> **Çalışma amacı**:
Aşağıdaki sabrın anlamı ve çeşitleri hakkındaki metni, son cümlesinden sonra gelen kısımla devam ettirin.

━━━ Verilen metin

Sabrın Anlamı Ve Çeşitleri
Sabrın Anlamı Ve Çeşitleri
Sabrın Anlamı Ve
Çeşitleri
Lügatta:
Alıkoymak ve bağlanmaktır.
Istılahta:
Nefse haz veren şeyleri terk etmek, kaza ve kaderin tecellilerine karşı
şikayette bulunmamak, elem, belâ ve musibetler karşısında sızlanmamak gibi
manalarda kullanılmıştır. Peygamber Efendimizin "İmanın yarısı" diye tavsif
buyurduğu sabır, mü'minin bütün hayatını bahara çeviren ve onu mutluluğa boğan
bir haslettir. "Mü'minin her hâli hayret vericidir. Çünkü onun bütün işleri
kendisi için hayırlıdır. Bu yeryüzünde sadece müslümana has bir haslettir. Zira
o sevinirse şükreder, sevap kazanır. Bu onun için hayırlıdır. Başına belâ
gelirse, sabreder, bu da onun için hayırlıdır." Umumî manada "hâdiselere belâ,
felâket ve musibetlere karşı dayanmayı ve dayanıklı bulunma"yı ifâde eden sabır
dört kısımdır:
1- Zihnî faaliyetlerde sabır ve sebat göstermek.

━━━━━━
━━━ Kaynak malzeme

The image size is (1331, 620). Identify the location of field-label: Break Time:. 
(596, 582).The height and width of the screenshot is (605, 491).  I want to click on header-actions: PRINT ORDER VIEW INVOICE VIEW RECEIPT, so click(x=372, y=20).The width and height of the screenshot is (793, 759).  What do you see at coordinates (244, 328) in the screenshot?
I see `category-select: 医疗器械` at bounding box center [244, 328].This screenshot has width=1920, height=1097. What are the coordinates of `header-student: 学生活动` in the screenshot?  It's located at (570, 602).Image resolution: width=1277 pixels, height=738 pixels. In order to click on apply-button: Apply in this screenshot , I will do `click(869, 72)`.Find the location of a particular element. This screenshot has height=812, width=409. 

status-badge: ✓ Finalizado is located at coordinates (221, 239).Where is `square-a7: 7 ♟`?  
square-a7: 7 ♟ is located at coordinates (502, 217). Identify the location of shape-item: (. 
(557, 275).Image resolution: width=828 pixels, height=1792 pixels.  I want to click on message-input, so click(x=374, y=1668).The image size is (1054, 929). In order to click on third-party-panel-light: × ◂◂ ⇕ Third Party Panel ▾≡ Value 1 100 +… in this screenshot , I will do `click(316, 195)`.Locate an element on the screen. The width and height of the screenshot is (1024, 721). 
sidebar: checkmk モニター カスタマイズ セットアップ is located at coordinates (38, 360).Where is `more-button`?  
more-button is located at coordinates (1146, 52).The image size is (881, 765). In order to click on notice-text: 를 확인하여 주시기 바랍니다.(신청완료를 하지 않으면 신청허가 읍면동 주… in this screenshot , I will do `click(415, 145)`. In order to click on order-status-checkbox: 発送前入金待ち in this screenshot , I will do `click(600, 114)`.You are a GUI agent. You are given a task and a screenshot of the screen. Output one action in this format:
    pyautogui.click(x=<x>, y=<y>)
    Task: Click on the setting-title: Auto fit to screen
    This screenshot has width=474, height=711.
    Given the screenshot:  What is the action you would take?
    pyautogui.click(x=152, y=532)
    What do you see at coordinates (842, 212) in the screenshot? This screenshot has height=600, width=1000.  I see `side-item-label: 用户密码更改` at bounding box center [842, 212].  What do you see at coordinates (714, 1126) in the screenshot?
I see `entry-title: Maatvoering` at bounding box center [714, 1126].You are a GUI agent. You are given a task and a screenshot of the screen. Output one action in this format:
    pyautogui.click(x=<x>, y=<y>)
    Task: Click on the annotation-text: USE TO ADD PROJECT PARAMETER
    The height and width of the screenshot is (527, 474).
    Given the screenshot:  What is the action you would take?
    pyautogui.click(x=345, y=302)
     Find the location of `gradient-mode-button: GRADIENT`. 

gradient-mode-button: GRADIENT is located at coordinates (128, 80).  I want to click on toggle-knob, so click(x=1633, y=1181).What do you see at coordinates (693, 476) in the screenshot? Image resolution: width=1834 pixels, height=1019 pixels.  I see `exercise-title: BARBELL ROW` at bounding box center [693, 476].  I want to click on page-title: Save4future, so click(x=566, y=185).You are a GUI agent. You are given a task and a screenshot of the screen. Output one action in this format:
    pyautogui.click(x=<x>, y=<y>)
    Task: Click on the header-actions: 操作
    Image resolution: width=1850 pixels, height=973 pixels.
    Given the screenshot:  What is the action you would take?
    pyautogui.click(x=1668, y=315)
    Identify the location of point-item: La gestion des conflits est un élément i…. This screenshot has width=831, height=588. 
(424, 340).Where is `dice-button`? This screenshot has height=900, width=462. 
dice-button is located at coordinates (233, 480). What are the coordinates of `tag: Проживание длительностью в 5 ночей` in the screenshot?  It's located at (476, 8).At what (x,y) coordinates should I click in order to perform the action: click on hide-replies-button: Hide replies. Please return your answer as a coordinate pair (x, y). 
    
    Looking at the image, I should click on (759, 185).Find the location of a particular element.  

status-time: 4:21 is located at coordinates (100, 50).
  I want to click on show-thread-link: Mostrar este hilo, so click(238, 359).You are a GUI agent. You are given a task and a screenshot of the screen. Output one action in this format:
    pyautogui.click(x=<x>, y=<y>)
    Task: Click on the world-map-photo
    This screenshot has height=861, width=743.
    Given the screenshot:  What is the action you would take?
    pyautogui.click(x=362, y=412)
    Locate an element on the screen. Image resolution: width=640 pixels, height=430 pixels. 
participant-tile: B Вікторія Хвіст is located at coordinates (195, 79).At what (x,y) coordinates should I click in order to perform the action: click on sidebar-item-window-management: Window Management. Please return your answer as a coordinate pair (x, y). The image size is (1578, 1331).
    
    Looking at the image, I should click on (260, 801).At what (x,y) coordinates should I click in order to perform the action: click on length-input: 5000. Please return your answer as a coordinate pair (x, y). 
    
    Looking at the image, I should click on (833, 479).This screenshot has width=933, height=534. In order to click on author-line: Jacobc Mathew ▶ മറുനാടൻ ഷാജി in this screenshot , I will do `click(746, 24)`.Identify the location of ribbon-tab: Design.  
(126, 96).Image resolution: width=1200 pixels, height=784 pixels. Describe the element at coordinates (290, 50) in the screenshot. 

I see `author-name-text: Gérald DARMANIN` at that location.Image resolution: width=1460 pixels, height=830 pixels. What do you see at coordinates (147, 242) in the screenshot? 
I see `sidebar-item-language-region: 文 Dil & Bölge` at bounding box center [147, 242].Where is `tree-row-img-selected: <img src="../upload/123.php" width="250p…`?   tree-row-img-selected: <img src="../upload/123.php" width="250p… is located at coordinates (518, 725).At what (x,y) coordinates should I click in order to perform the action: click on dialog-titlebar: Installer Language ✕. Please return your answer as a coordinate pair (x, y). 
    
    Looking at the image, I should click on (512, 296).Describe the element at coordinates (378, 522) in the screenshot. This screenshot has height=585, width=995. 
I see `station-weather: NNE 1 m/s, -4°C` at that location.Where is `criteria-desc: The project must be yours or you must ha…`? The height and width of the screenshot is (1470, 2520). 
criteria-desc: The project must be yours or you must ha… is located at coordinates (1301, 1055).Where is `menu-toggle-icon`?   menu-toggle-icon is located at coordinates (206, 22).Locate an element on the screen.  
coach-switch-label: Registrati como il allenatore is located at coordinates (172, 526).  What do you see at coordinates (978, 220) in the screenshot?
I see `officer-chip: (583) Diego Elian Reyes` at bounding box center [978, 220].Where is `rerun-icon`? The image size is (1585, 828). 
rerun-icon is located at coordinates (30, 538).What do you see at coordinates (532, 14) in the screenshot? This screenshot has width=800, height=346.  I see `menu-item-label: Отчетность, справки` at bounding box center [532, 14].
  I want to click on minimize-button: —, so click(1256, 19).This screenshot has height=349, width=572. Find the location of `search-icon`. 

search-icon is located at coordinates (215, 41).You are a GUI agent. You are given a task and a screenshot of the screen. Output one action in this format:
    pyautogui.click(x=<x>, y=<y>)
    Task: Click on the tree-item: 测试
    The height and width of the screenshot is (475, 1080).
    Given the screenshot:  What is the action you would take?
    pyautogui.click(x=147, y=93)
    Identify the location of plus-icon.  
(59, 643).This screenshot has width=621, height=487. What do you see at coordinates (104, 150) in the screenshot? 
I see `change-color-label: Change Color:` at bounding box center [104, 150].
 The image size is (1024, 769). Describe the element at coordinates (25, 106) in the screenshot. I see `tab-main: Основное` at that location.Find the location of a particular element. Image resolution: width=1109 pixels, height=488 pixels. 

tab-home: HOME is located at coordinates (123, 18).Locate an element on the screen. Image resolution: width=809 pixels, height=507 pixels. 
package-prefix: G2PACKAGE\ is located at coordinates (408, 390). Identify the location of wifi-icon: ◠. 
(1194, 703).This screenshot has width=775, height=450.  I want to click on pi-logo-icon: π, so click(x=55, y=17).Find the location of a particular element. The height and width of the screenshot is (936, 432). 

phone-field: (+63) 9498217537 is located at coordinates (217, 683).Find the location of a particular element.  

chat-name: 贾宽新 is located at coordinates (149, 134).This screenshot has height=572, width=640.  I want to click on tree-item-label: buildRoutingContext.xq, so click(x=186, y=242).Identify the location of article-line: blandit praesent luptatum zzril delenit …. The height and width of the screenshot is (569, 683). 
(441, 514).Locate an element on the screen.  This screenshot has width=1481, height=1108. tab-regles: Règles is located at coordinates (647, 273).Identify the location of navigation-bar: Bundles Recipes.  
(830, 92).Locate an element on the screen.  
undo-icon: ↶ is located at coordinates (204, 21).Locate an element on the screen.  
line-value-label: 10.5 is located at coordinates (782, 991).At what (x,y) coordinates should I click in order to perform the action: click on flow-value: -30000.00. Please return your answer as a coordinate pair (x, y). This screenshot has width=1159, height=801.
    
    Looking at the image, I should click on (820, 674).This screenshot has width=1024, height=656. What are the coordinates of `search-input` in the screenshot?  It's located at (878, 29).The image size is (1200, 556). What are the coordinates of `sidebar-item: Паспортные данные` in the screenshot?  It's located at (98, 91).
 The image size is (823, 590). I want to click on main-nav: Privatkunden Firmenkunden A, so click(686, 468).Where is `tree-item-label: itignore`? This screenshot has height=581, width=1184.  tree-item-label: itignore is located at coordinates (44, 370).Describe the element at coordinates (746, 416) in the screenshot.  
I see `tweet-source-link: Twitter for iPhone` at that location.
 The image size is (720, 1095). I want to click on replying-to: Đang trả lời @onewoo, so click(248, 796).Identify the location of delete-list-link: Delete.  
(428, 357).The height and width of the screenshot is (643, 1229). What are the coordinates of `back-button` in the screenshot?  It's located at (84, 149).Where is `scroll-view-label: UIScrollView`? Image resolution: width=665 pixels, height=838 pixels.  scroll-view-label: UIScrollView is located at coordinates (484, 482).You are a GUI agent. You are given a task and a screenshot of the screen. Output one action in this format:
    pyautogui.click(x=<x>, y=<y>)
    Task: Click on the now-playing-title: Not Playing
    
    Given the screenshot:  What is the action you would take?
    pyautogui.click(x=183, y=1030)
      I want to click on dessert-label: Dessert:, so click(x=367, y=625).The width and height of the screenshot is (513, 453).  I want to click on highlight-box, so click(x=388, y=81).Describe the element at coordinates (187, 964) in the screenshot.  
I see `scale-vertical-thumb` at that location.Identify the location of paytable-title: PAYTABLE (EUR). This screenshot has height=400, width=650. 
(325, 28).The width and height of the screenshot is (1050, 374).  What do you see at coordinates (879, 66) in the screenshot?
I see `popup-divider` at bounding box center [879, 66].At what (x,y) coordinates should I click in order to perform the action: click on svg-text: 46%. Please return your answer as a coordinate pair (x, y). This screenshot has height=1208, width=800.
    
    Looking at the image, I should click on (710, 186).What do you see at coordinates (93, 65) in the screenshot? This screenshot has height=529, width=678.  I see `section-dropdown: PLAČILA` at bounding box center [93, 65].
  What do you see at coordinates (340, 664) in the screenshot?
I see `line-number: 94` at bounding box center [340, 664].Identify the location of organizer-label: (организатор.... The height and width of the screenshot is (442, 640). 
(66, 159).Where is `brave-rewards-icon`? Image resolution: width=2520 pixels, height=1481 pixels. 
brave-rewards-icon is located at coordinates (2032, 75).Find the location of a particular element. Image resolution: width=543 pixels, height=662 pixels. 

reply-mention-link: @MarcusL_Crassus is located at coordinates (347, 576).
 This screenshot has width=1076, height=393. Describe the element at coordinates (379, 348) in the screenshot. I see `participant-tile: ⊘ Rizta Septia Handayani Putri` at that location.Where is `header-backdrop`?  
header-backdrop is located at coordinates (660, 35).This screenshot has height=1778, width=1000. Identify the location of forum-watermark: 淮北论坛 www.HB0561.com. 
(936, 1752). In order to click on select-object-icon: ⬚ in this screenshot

━━━━━━

> **Yanıt alanı**:
2- Yapmakla mükellef bulunulan ve kanun ile
havale edilen işlerin icra ve ifasında sabırlı olmak.
3- Yasakların ve haramların aldatıcı tuzağına
düşmemek için sabretmek.
4- Musibet, belâ ve felâketler karşısında
kaderin hükmüne boyun bükerek teslim olmak.
Bir hadis-i şerifle konuya açıklık getirelim.
Ebû Hüreyre (r.a.)'den rivayet edildiğine göre Resûlullah (s.a.v.) şöyle
buyurmuştur:
"Allah (c.c.) buyuruyor ki: Mü'min kulumun
samimi dostlarından birinin ruhunu aldığım zaman üzülür, fakat mükâfatını
Allah'tan beklerse onun için ancak cennet vardır."[1]
Diğer bir hadis-i şerifte; Enes b. Malik
(r.a.)'den Resûlullah (s.a.v.)'in şöyle buyurduğu rivayet edilmiştir:
"Sevabın çokluğu, belânın büyüklüğüne göredir.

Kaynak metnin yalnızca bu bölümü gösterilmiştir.